A esposa estava de pé e em silêncio percebia as transformações que estavam acontecendo na cabeça do marido que deixava transparecer pela face que se modificava e os olhos que, mesmo fechado, possibilitam escorrer as lagrimas. Desejou profundamente saber o que se passava no interior do marido que estava provocando aquelas lágrimas silenciosas. Tentou se segurar, mas não conseguiu e mesmo sem se vestir, se deitou ao lado do esposo, dizendo baixinho no ouvido dele: “- Quer dividir comigo, o que está te maculando a alma, meu amor”.

Lentamente Márcio abre o olho, permitindo que Angélica notasse o volume de lágrimas que havia vertido. Optou por ficar em silêncio, mas percebeu que a esposa ficaria incomodada por não saber o que lhe ocorria, além de achar que ele não confiava nela. “- Queria que o mundo lá fora não existisse para não atrapalhar o nosso amor. É muito tumulto, confusão por nada. Eu quero apenas te amar. Só isso. Não tenho interesse em nada material desse mundo passageiro, mas almejo apenas seguir te amando. Será que isso é tão difícil”, perguntou Márcio deixando o choro tomar conta de todo o seu ser.

Angélica olhou ternamente para o editor, percebendo o quanto o esposo era frágil e por isso transformou sua vida num ato metódico, sendo protegido pelos amigos, aliás os três eram assim e se blindavam. Naquele momento foi como se o esposo tivesse se tornado o amigo que pedia abrigo para poder continuar amando a mulher que todos diziam ser amalucada.

Depois de refletir por alguns minutos, a arquiteta afirmou que não era nada dificultoso. Ela que estava complicando tudo porque nunca tinha sentido um amor pleno advindo de um outro ser que não desejava nada, apenas amá-la. Depois dessa fala do editor, a esposa conseguiu finalmente compreender porque Márcio adorava passar horas vendo as estrelas ou a cor laranja que o Sol usava para tingir o céu antes de partir para o Oriente.

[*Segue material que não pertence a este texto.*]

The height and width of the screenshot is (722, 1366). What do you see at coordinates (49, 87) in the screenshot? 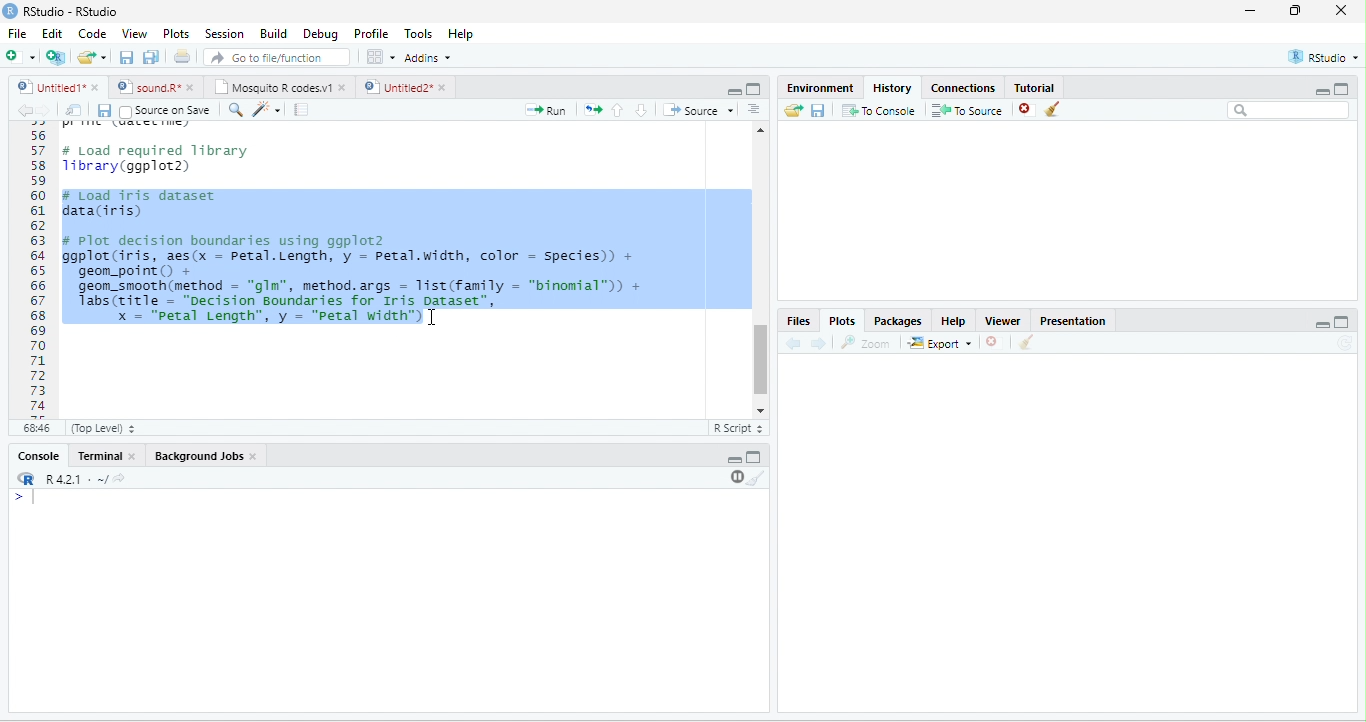
I see `Untitled` at bounding box center [49, 87].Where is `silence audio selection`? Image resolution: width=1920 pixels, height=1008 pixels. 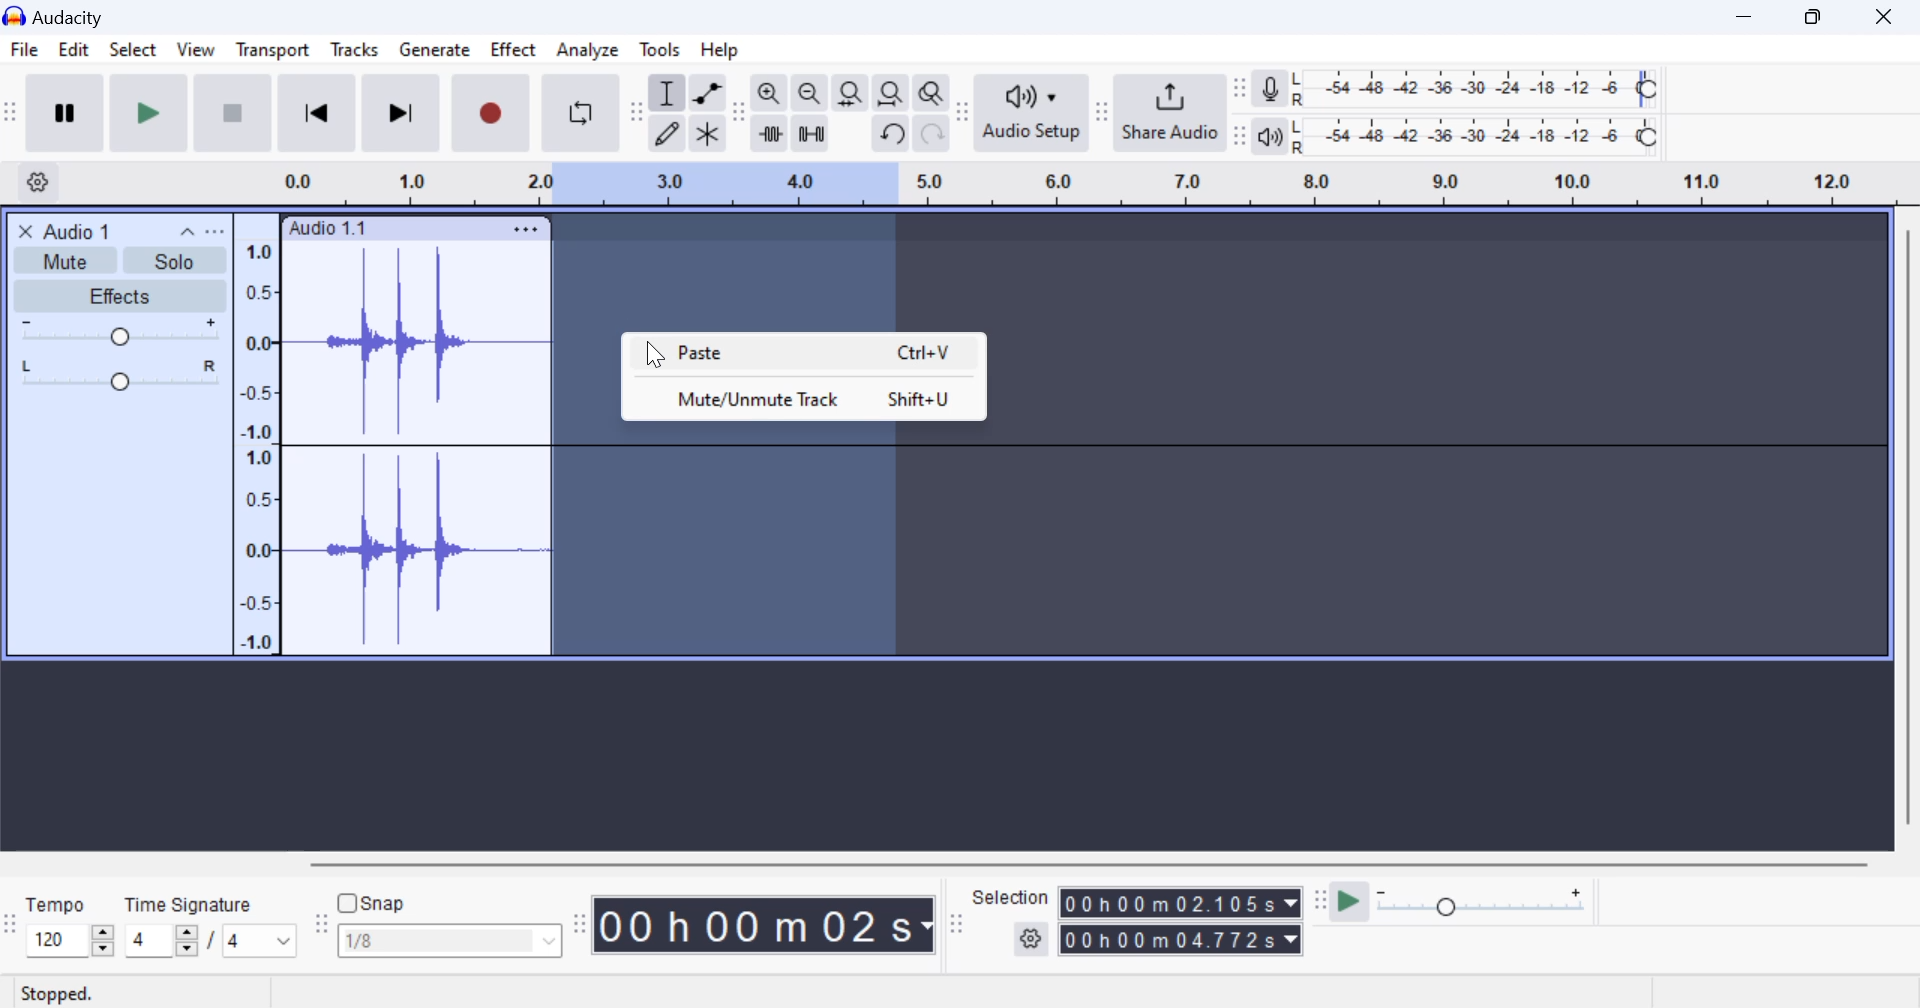 silence audio selection is located at coordinates (811, 135).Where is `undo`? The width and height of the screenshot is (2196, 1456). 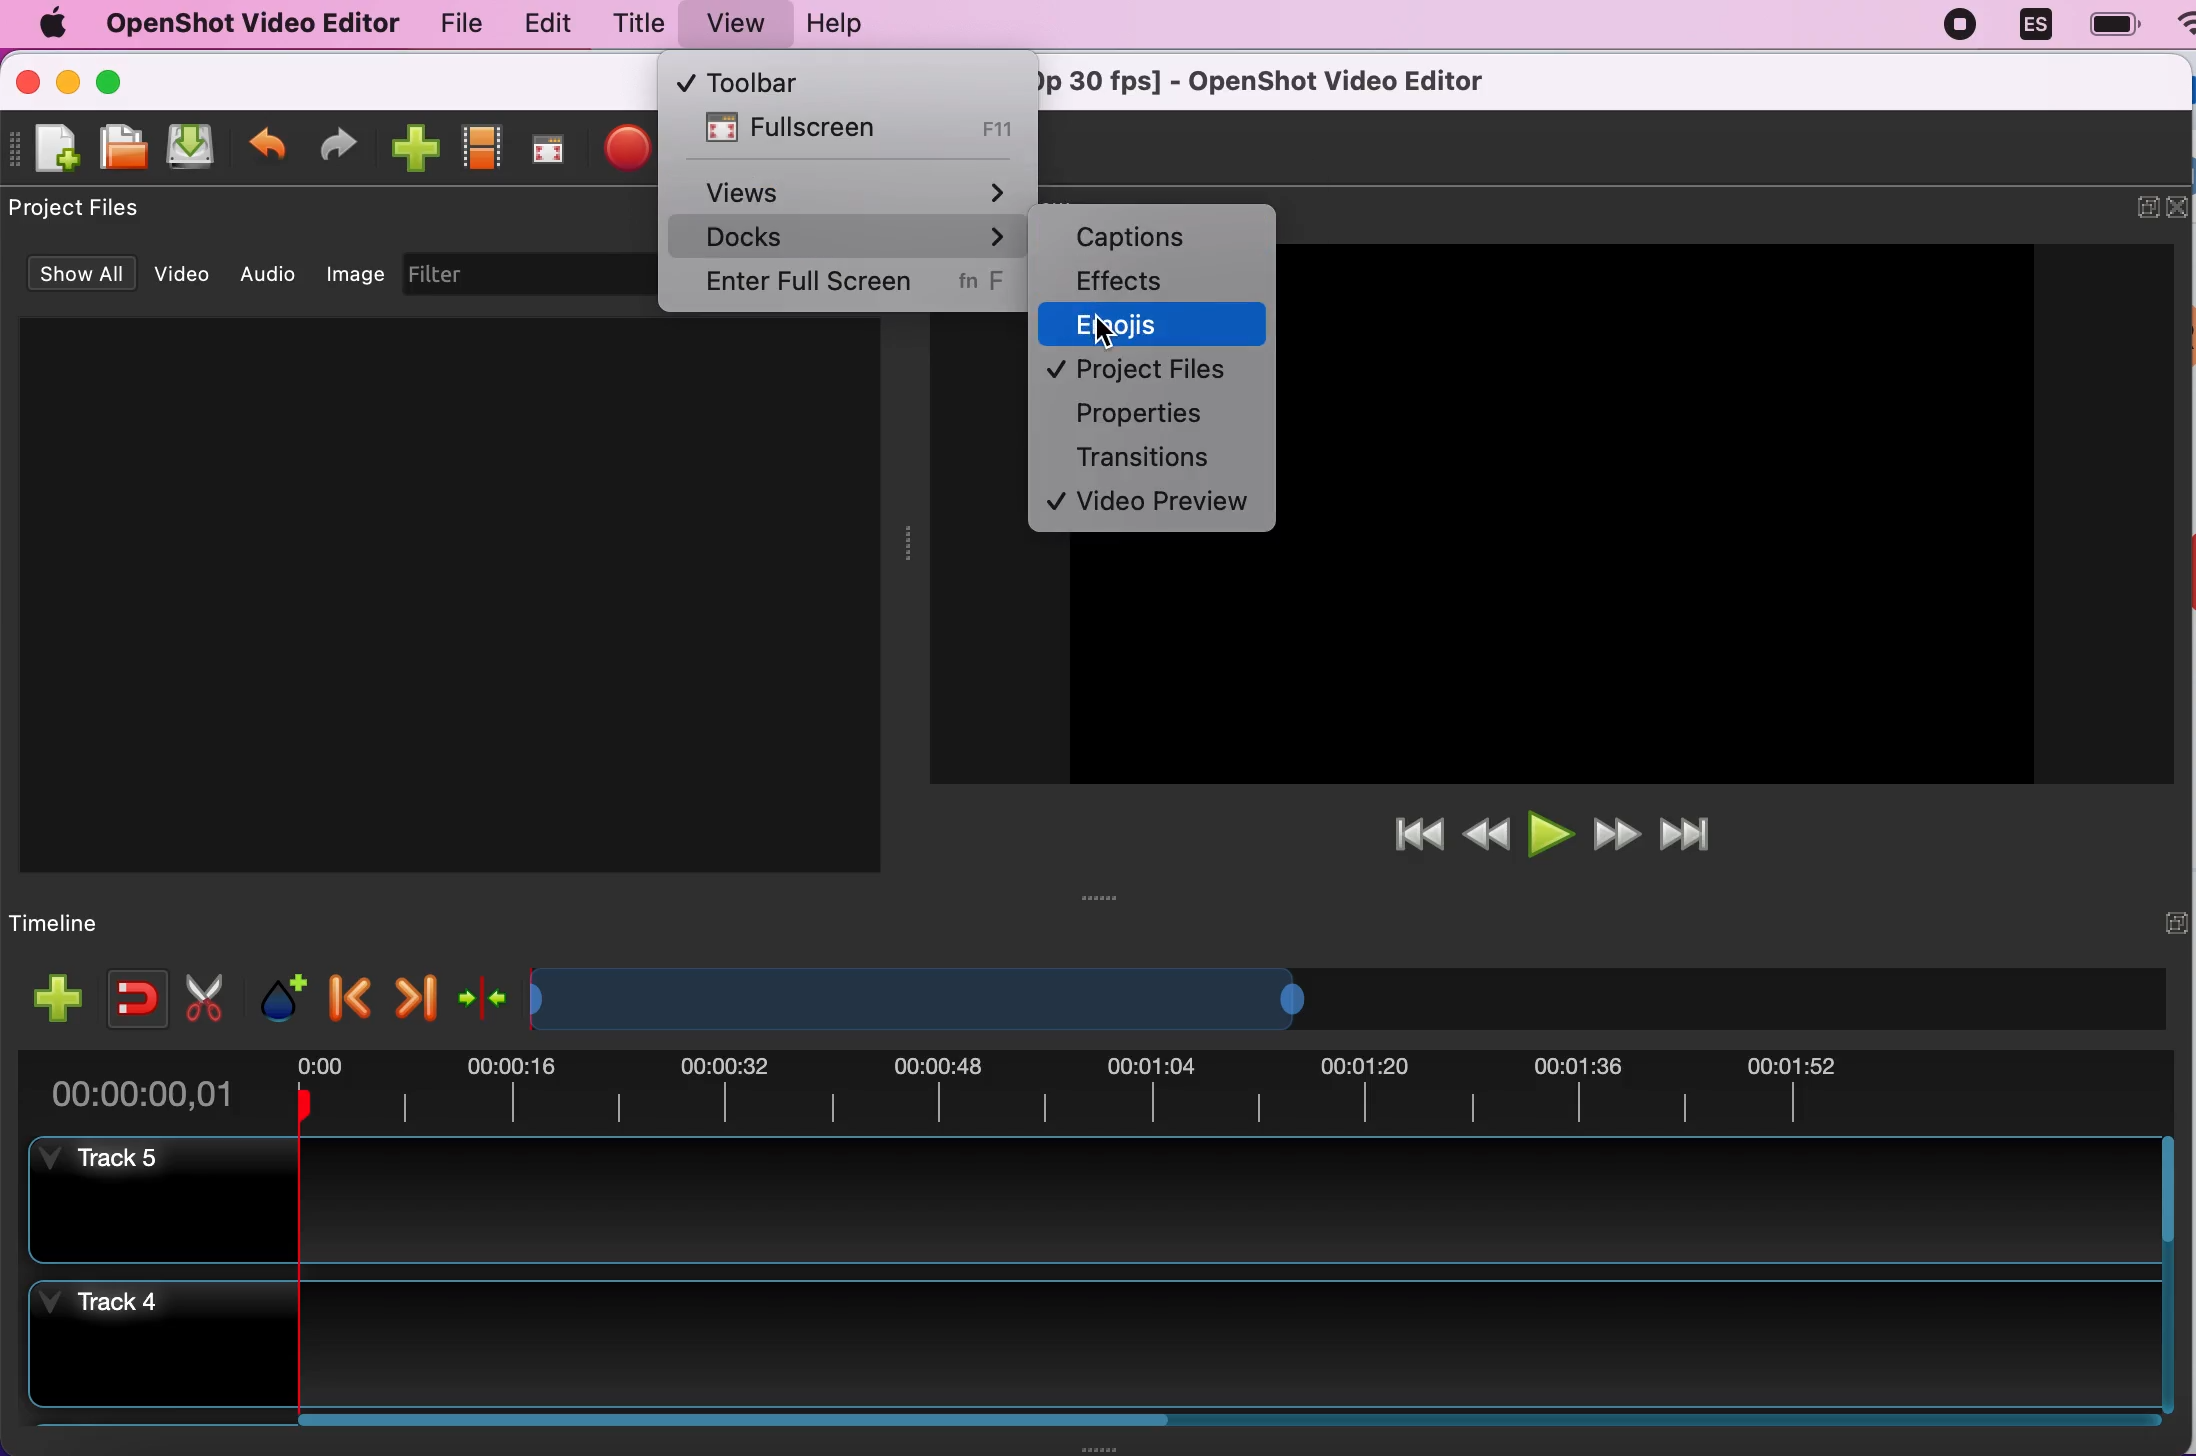
undo is located at coordinates (268, 139).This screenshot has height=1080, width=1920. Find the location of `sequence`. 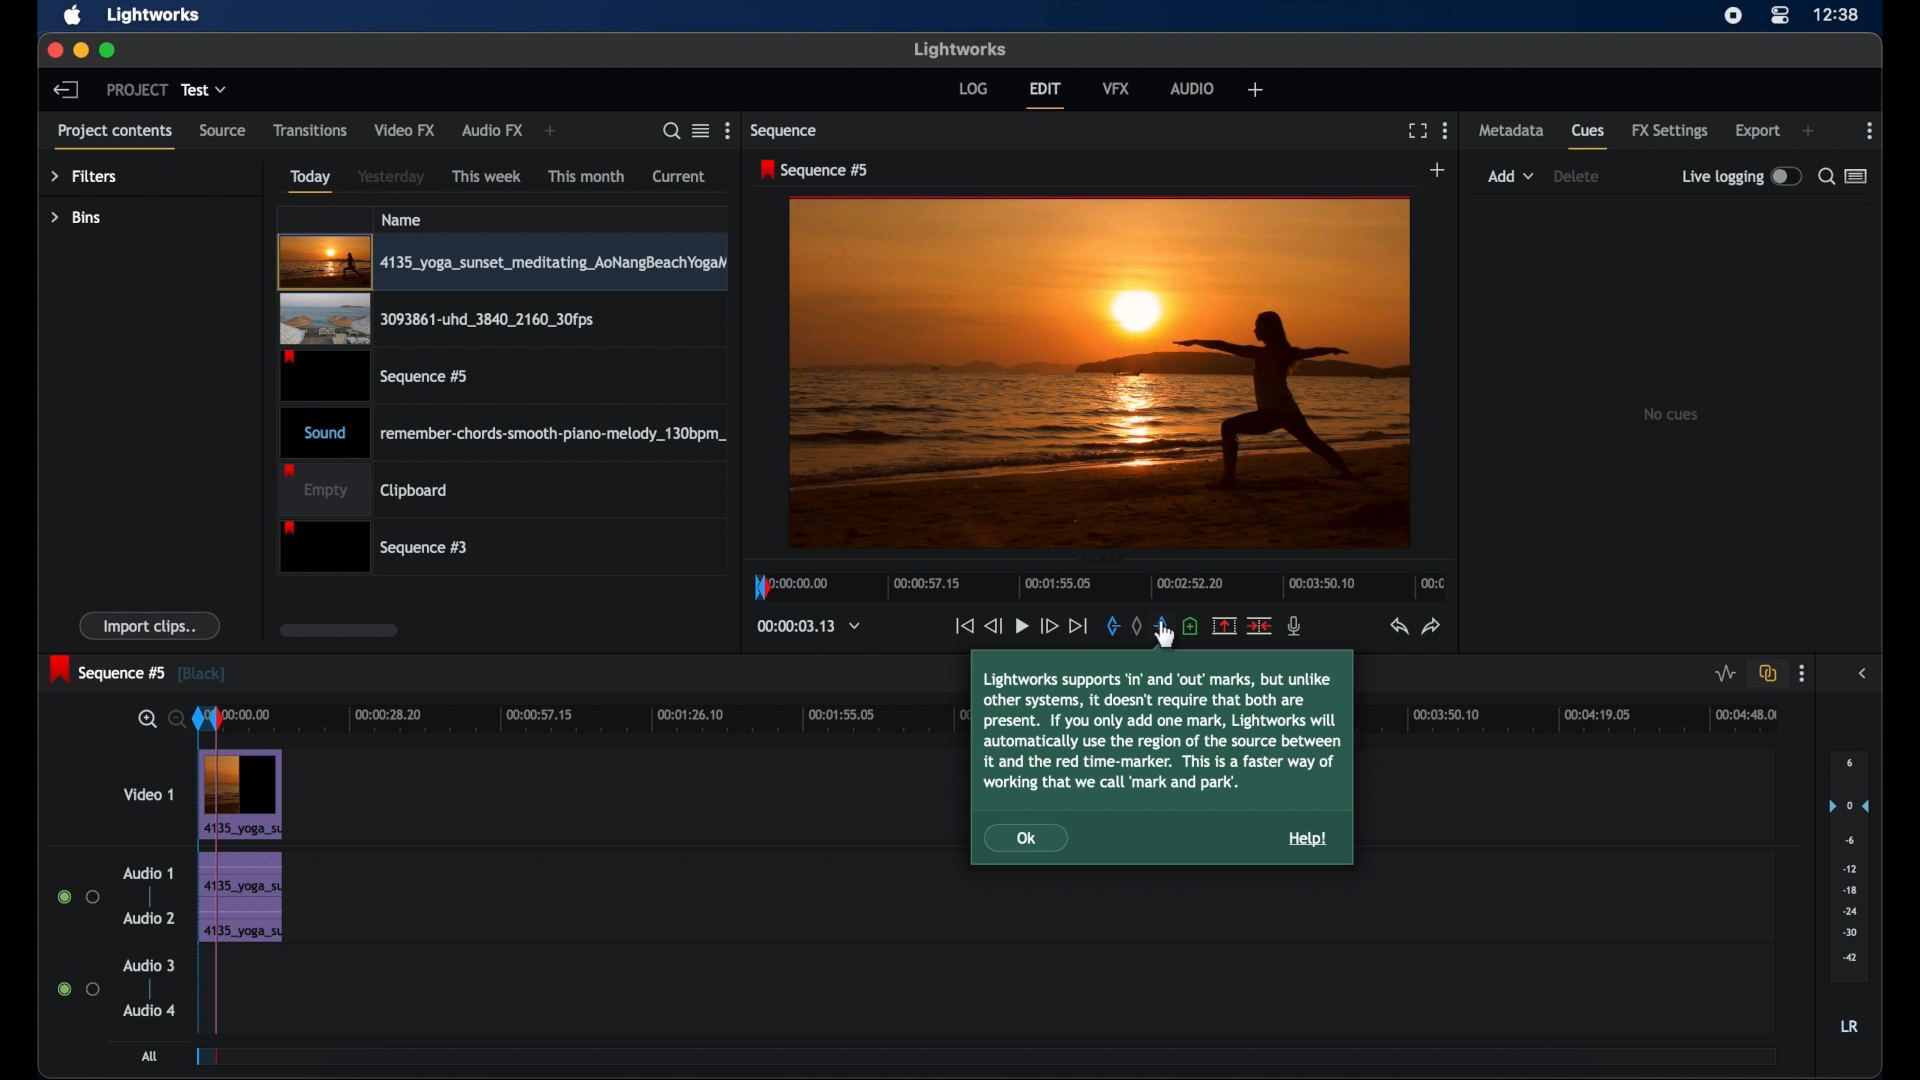

sequence is located at coordinates (814, 169).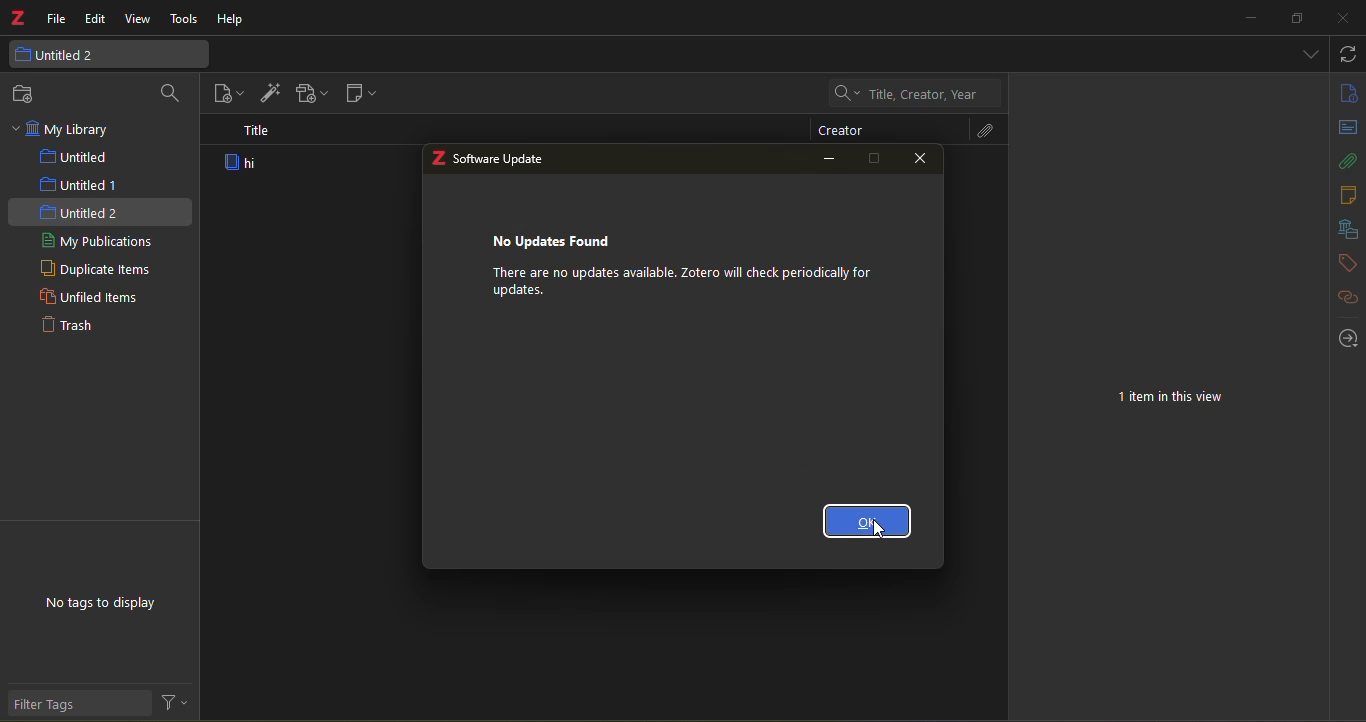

A empresária se levantou, colocou um baby-doll e voltou para o local em que estava, deitando a cabeça sobre a região do tórax de Márcio onde ficava o coração e ficou ouvindo os batimento cardíacos dele. “- Obrigado meu amor por não desistir de nós, mesmo eu colocando em risco a sua integridade física por conta de minha imaturidade e não saber ler o seu amor da forma como musicava para a minha alma”, lhe disse enquanto o esposo lhe massageava o couro cabeludo.

O casal se desligou por cerca de três horas e foi despertado quando o esposo sentiu sede. A arquiteta o ajudou a ficar em pé, auxiliando no trajeto até a cozinha. Os dois se sentaram e enquanto o editor ingeria a água, a empresária, com os olhos brilhantes, queria fazer algo para mostrar ao marido o quanto o amava, mas apenas disse que não sairiam de casa no dia seguinte. “- Mas e seu trabalho no escritório”, perguntou Márcio.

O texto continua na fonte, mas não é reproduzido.